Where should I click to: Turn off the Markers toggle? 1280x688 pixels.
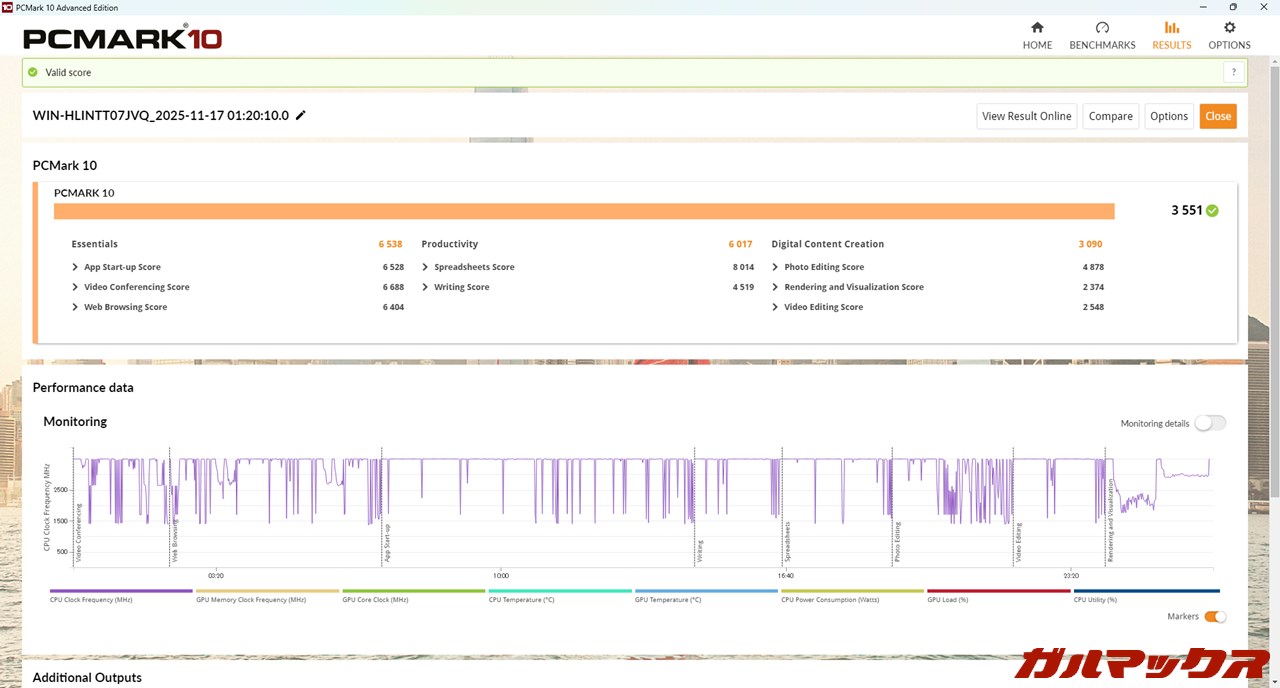(1214, 617)
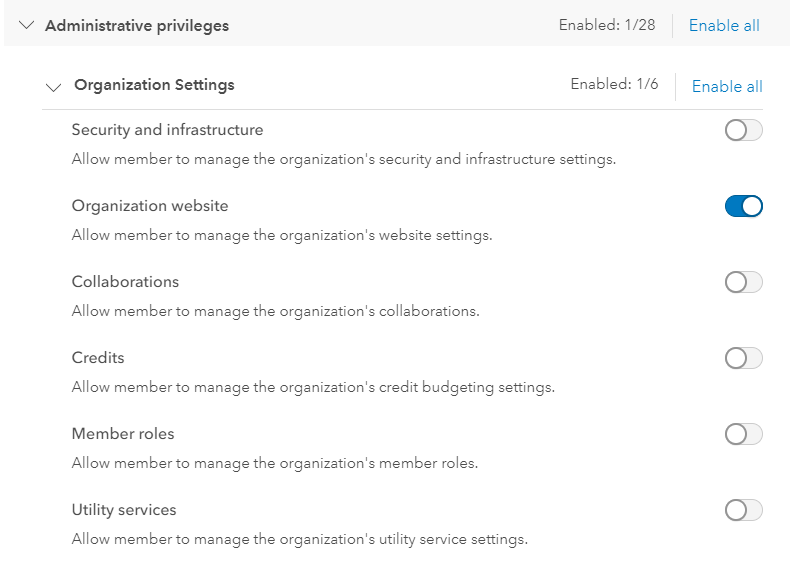This screenshot has width=795, height=566.
Task: Click Enable all for Administrative privileges
Action: tap(724, 26)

+++++

### Directions
When copying the material, leave every image behind and keep each line verbatim.

### Output
Where should I click to: Turn off the Markers toggle? 1280x688 pixels.
(1214, 617)
This screenshot has width=795, height=566.
Task: Click Enable all for Administrative privileges
Action: tap(724, 26)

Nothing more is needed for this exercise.